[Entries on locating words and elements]
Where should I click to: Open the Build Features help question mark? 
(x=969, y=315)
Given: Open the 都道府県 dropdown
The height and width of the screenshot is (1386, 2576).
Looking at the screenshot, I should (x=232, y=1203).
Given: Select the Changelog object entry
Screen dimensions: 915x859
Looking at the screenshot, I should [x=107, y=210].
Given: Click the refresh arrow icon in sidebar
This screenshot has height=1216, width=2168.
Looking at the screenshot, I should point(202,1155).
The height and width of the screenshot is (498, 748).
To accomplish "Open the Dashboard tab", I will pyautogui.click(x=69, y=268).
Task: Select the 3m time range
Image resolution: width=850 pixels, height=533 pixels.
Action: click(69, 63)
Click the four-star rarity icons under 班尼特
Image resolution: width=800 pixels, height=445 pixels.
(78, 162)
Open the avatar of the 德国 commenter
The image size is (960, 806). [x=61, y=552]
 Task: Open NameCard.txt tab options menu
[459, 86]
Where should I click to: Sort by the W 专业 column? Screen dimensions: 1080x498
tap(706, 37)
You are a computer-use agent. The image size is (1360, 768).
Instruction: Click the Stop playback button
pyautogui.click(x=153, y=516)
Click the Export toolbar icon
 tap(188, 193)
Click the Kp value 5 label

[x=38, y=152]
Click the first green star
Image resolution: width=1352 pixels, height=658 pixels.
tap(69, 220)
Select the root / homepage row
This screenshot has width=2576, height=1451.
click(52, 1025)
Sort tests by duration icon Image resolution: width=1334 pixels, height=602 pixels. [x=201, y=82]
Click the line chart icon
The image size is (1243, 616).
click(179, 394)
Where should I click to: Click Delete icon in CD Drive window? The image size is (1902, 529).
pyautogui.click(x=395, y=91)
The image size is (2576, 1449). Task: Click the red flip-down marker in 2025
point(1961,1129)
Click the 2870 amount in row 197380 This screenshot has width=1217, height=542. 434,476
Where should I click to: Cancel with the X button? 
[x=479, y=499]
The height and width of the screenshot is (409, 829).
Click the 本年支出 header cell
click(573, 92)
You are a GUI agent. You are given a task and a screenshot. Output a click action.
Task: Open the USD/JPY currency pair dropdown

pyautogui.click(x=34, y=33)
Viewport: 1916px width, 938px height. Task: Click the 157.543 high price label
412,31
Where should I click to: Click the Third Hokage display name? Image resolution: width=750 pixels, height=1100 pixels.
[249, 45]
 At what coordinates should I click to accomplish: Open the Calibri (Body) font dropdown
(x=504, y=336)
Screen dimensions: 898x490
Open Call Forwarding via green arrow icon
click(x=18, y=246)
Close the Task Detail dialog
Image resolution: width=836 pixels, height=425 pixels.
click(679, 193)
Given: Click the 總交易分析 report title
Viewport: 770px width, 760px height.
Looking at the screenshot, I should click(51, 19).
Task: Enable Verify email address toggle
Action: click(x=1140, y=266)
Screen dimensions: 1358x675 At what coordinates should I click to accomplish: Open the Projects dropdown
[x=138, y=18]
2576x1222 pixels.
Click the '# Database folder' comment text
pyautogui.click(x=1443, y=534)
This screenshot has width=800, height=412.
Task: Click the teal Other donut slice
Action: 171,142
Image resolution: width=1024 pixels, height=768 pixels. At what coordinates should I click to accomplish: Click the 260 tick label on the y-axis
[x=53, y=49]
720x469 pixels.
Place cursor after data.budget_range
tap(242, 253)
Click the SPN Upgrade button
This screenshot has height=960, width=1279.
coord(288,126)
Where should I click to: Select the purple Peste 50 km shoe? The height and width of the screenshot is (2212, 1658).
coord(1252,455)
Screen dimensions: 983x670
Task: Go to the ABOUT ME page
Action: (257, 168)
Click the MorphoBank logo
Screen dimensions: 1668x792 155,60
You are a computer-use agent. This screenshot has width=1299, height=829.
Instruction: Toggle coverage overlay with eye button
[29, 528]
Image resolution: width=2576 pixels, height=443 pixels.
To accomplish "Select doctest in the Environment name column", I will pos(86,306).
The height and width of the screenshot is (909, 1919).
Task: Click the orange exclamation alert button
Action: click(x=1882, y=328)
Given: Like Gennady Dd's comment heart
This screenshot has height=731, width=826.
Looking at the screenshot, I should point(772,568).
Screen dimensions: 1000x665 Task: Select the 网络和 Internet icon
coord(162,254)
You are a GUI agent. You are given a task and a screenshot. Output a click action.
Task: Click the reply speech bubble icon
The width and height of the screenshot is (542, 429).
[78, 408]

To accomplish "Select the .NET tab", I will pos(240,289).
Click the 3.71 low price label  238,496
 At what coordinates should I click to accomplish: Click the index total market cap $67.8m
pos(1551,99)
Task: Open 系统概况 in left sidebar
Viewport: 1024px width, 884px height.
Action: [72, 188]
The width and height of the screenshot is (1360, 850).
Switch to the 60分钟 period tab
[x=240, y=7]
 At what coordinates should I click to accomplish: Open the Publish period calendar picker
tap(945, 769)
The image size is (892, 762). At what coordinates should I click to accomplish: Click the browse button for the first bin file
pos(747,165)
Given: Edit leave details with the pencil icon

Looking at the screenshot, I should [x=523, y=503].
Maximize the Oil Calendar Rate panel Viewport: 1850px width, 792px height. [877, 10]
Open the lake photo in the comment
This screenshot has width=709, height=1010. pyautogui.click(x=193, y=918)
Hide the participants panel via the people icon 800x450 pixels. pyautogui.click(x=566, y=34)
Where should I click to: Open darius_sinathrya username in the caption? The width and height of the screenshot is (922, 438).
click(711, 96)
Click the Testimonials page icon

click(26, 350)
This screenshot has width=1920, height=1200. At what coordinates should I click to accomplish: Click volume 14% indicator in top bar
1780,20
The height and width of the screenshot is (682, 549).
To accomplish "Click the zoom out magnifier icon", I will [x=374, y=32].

[Work required] Rewrite every line of the entries above as a Markdown table with two columns, Row and Line. Number the rows and leave out any blank lines.

[Completed task]
| Row | Line |
|---|---|
| 1 | Where should I click to: Open the Build Features help question mark?  |
| 2 | (x=969, y=315) |
| 3 | Given: Open the 都道府県 dropdown |
| 4 | The height and width of the screenshot is (1386, 2576). |
| 5 | Looking at the screenshot, I should (x=232, y=1203). |
| 6 | Given: Select the Changelog object entry |
| 7 | Screen dimensions: 915x859 |
| 8 | Looking at the screenshot, I should [x=107, y=210]. |
| 9 | Given: Click the refresh arrow icon in sidebar |
| 10 | This screenshot has height=1216, width=2168. |
| 11 | Looking at the screenshot, I should point(202,1155). |
| 12 | The height and width of the screenshot is (498, 748). |
| 13 | To accomplish "Open the Dashboard tab", I will pyautogui.click(x=69, y=268). |
| 14 | Task: Select the 3m time range |
| 15 | Image resolution: width=850 pixels, height=533 pixels. |
| 16 | Action: click(69, 63) |
| 17 | Click the four-star rarity icons under 班尼特 |
| 18 | Image resolution: width=800 pixels, height=445 pixels. |
| 19 | (78, 162) |
| 20 | Open the avatar of the 德国 commenter |
| 21 | The image size is (960, 806). [x=61, y=552] |
| 22 |  Task: Open NameCard.txt tab options menu |
| 23 | [459, 86] |
| 24 | Where should I click to: Sort by the W 专业 column? Screen dimensions: 1080x498 |
| 25 | tap(706, 37) |
| 26 | You are a computer-use agent. The image size is (1360, 768). |
| 27 | Instruction: Click the Stop playback button |
| 28 | pyautogui.click(x=153, y=516) |
| 29 | Click the Export toolbar icon |
| 30 |  tap(188, 193) |
| 31 | Click the Kp value 5 label |
| 32 | [x=38, y=152] |
| 33 | Click the first green star |
| 34 | Image resolution: width=1352 pixels, height=658 pixels. |
| 35 | tap(69, 220) |
| 36 | Select the root / homepage row |
| 37 | This screenshot has width=2576, height=1451. |
| 38 | click(52, 1025) |
| 39 | Sort tests by duration icon Image resolution: width=1334 pixels, height=602 pixels. [x=201, y=82] |
| 40 | Click the line chart icon |
| 41 | The image size is (1243, 616). |
| 42 | click(179, 394) |
| 43 | Where should I click to: Click Delete icon in CD Drive window? The image size is (1902, 529). |
| 44 | pyautogui.click(x=395, y=91) |
| 45 | The image size is (2576, 1449). Task: Click the red flip-down marker in 2025 |
| 46 | point(1961,1129) |
| 47 | Click the 2870 amount in row 197380 This screenshot has width=1217, height=542. 434,476 |
| 48 | Where should I click to: Cancel with the X button?  |
| 49 | [x=479, y=499] |
| 50 | The height and width of the screenshot is (409, 829). |
| 51 | Click the 本年支出 header cell |
| 52 | click(573, 92) |
| 53 | You are a GUI agent. You are given a task and a screenshot. Output a click action. |
| 54 | Task: Open the USD/JPY currency pair dropdown |
| 55 | pyautogui.click(x=34, y=33) |
| 56 | Viewport: 1916px width, 938px height. Task: Click the 157.543 high price label |
| 57 | 412,31 |
| 58 | Where should I click to: Click the Third Hokage display name? Image resolution: width=750 pixels, height=1100 pixels. |
| 59 | [249, 45] |
| 60 |  At what coordinates should I click to accomplish: Open the Calibri (Body) font dropdown |
| 61 | (x=504, y=336) |
| 62 | Screen dimensions: 898x490 |
| 63 | Open Call Forwarding via green arrow icon |
| 64 | click(x=18, y=246) |
| 65 | Close the Task Detail dialog |
| 66 | Image resolution: width=836 pixels, height=425 pixels. |
| 67 | click(679, 193) |
| 68 | Given: Click the 總交易分析 report title |
| 69 | Viewport: 770px width, 760px height. |
| 70 | Looking at the screenshot, I should click(51, 19). |
| 71 | Task: Enable Verify email address toggle |
| 72 | Action: click(x=1140, y=266) |
| 73 | Screen dimensions: 1358x675 At what coordinates should I click to accomplish: Open the Projects dropdown |
| 74 | [x=138, y=18] |
| 75 | 2576x1222 pixels. |
| 76 | Click the '# Database folder' comment text |
| 77 | pyautogui.click(x=1443, y=534) |
| 78 | This screenshot has width=800, height=412. |
| 79 | Task: Click the teal Other donut slice |
| 80 | Action: 171,142 |
| 81 | Image resolution: width=1024 pixels, height=768 pixels. At what coordinates should I click to accomplish: Click the 260 tick label on the y-axis |
| 82 | [x=53, y=49] |
| 83 | 720x469 pixels. |
| 84 | Place cursor after data.budget_range |
| 85 | tap(242, 253) |
| 86 | Click the SPN Upgrade button |
| 87 | This screenshot has height=960, width=1279. |
| 88 | coord(288,126) |
| 89 | Where should I click to: Select the purple Peste 50 km shoe? The height and width of the screenshot is (2212, 1658). |
| 90 | coord(1252,455) |
| 91 | Screen dimensions: 983x670 |
| 92 | Task: Go to the ABOUT ME page |
| 93 | Action: (257, 168) |
| 94 | Click the MorphoBank logo |
| 95 | Screen dimensions: 1668x792 155,60 |
| 96 | You are a computer-use agent. This screenshot has width=1299, height=829. |
| 97 | Instruction: Toggle coverage overlay with eye button |
| 98 | [29, 528] |
| 99 | Image resolution: width=2576 pixels, height=443 pixels. |
| 100 | To accomplish "Select doctest in the Environment name column", I will pos(86,306). |
| 101 | The height and width of the screenshot is (909, 1919). |
| 102 | Task: Click the orange exclamation alert button |
| 103 | Action: click(x=1882, y=328) |
| 104 | Given: Like Gennady Dd's comment heart |
| 105 | This screenshot has height=731, width=826. |
| 106 | Looking at the screenshot, I should point(772,568). |
| 107 | Screen dimensions: 1000x665 Task: Select the 网络和 Internet icon |
| 108 | coord(162,254) |
| 109 | You are a GUI agent. You are given a task and a screenshot. Output a click action. |
| 110 | Task: Click the reply speech bubble icon |
| 111 | The width and height of the screenshot is (542, 429). |
| 112 | [78, 408] |
| 113 | To accomplish "Select the .NET tab", I will pos(240,289). |
| 114 | Click the 3.71 low price label  238,496 |
| 115 |  At what coordinates should I click to accomplish: Click the index total market cap $67.8m |
| 116 | pos(1551,99) |
| 117 | Task: Open 系统概况 in left sidebar |
| 118 | Viewport: 1024px width, 884px height. |
| 119 | Action: [72, 188] |
| 120 | The width and height of the screenshot is (1360, 850). |
| 121 | Switch to the 60分钟 period tab |
| 122 | [x=240, y=7] |
| 123 |  At what coordinates should I click to accomplish: Open the Publish period calendar picker |
| 124 | tap(945, 769) |
| 125 | The image size is (892, 762). At what coordinates should I click to accomplish: Click the browse button for the first bin file |
| 126 | pos(747,165) |
| 127 | Given: Edit leave details with the pencil icon |
| 128 | Looking at the screenshot, I should [x=523, y=503]. |
| 129 | Maximize the Oil Calendar Rate panel Viewport: 1850px width, 792px height. [877, 10] |
| 130 | Open the lake photo in the comment |
| 131 | This screenshot has width=709, height=1010. pyautogui.click(x=193, y=918) |
| 132 | Hide the participants panel via the people icon 800x450 pixels. pyautogui.click(x=566, y=34) |
| 133 | Where should I click to: Open darius_sinathrya username in the caption? The width and height of the screenshot is (922, 438). |
| 134 | click(711, 96) |
| 135 | Click the Testimonials page icon |
| 136 | click(26, 350) |
| 137 | This screenshot has width=1920, height=1200. At what coordinates should I click to accomplish: Click volume 14% indicator in top bar |
| 138 | 1780,20 |
| 139 | The height and width of the screenshot is (682, 549). |
| 140 | To accomplish "Click the zoom out magnifier icon", I will [x=374, y=32]. |